Sebbene sia stato sindaco per due mandati, pesa meno la componente più legata a Walter Veltroni, trasferita quasi tutta in parlamento e ben poco presente nei 150 circoli della federazione romana. La battaglia è esplosa la scorsa estate, quando i bersaniani -soprattutto quelli di area d'alemiana- hanno candidato alla segreteria regionale il giovane Piero Latino. In teoria, l'accordo interno al partito prevedeva una elezione tranquilla. Il candidato doveva essere appoggiato da tutti i bersaniani, maggioranza relativa all'interno del partito, assieme a quelli di Ignazio Marino, contrari solo quelli della mozione due, i franceschiniani. In pratica però nel segreto. dell'urna qualcuno ha tradito il patto e se è difficile scovare il colpevole, più facile è accorgersi che la mancata elezione di Piero Latino potrebbe favorire la nomina dello zingarettiano Marco Miccoli alla guida del partito romano. Coordinatore di Roma dalle sciagurate elezioni regionali, Miccoli punta da tempo alla nomina ufficiale a segretario, attraverso le votazioni nei circoli previste dallo statuto nazionale ma non ancora ratificate da quello regionale. Attivissimo, sempre presente e molto amato dalla "base" del partito, il coordinatore potrebbe riuscire a mettere d'accordo buona parte delle tante correnti, almeno a livello locale. Sconta però la freddezza di buona parte dei popolari, che vorrebbero piazzare un uomo loro in uno dei due posti decisivi del partito, Roma o la segreteria regionale, e che ora chiedono metodi di votazione meno legati al radicamento nei circoli. «In questi mesi il tesseramento cittadino è stato fatto alla buona e c'è il rischio che nelle iscrizioni i segretari di circolo abbiano favorito alcune aree per sfavorirne altre», dice Lucio D'Ubaldo maggiorente dell'area popolare molto discusso alcuni mesi fa per aver appoggiato Domenico Gramazio all'Agenzia regionale della sanità: «Le strade sono due. O riapriamo il tesseramento o, viste le dimensioni della città di roma, convochiamo le primarie col regolamento normalmente previsto per il partito regionale».

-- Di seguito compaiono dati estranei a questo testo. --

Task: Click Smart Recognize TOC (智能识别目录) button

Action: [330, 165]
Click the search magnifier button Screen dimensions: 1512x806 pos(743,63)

Il coordinatore romano Miccoli al momento abbassa i toni. «Chiti ha promesso di dar rapidamente corso ai congressi provinciali e quindi alle primarie regionali. La platea elettorale nei circoli è di circa 30mila persone, non credo che possano essere eterodiretti tanto facilmente». Sempre che riescano ad orientarsi tra una corrente e l'altra.